United States v. Robertson, 493 F.3d 1322, 1333 (11th Cir. 2007)(Pryor, J.).

In cases where the defendants steal or fraudulently obtain merchandise from a victim engaged in selling that merchandise to consumers, courts have used and affirmed the use of the full retail value as the correct measure of damages. In United States v. Lively, the Sixth Circuit affirmed the district court's restitution award based on the goods' retail value when the defendant ordered merchandise from mail-order companies, never paid for the merchandise, and then resold the merchandise at flea markets. See 20 F.3d at 195, 203.

Before Lively victimized these companies, they had merchandise that could be sold at the retail price level. After Lively victimized these companies, they no longer had this merchandise to sell at the retail price level. Lively precluded these companies from being able to realize the profits of their labor. Thus, including lost profits in the order of restitution was the only way to assure the restoration of these victims to their prior state of well being.
20 F.3d at 202-03. Likewise, in United States v. Susel, 429 F.3d 782 (8th Cir. 2005)(per curium), the defendant stole copyrighted software from his workplace and sold the software on eBay. See 429 F.3d at 783. The Eighth Circuit affirmed the district court's restitution award, which "represented the retail value of the stolen software that was sold by Susel and his roommate on eBay (amounting to lost sales to the software company of $220,813.50)," plus administrative and transportation costs "incurred during participation in the investigation and prosecution of the offense." 429 F.3d at 784. In United States v. Rice, 38 F.3d 1536 (9th Cir. 1994)(Goodwin, J.), the defendant, Rice Aircraft, Inc., bribed another company's employees to provide excessive free samples and unauthorized price discounts for aircraft parts. See 38 F.3d at 1544. The Ninth Circuit affirmed the district court's restitution award based on the "book value" of the free samples fraudulently obtained, even though the book value included a profit markup. 38 F.3d at 1544. "Had Rice not obtained the free samples, Hi-Shear would have sold them, for their book-value, either to Rice or to other customers. Thus, the district court did not abuse its discretion in calculating restitution based on the samples' book value." 38 F.3d at 1544.
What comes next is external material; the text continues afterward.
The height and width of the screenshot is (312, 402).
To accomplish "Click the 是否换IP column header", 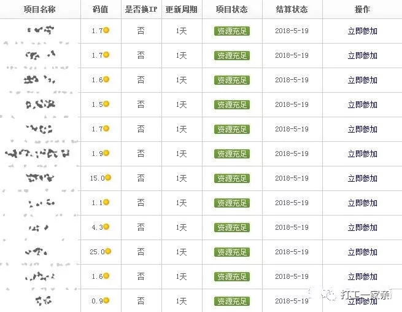I will (141, 10).
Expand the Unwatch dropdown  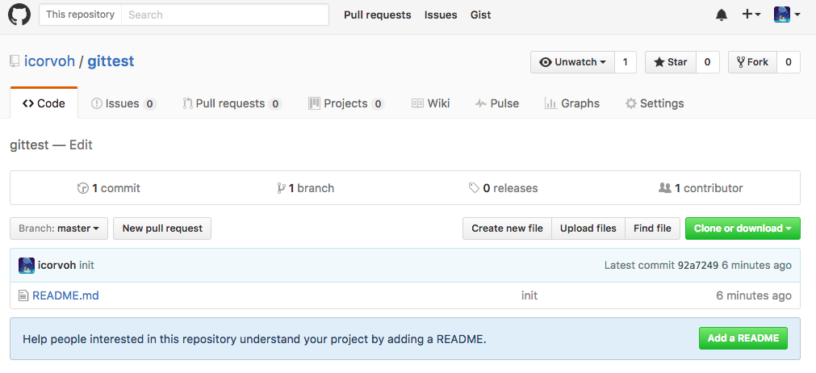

The Ninth Circuit decided this case under the VWPA, but it is persuasive in interpreting the MVRA. See Relevant Law Regarding Restitution discussion, supra at 11-15.

The Eleventh Circuit has developed a line of cases addressing the proper calculation method for restitution awards, looking to whether the items are "unique" or "fungible," as well as to whether the victim sells merchandise as a wholesaler or as a retailer.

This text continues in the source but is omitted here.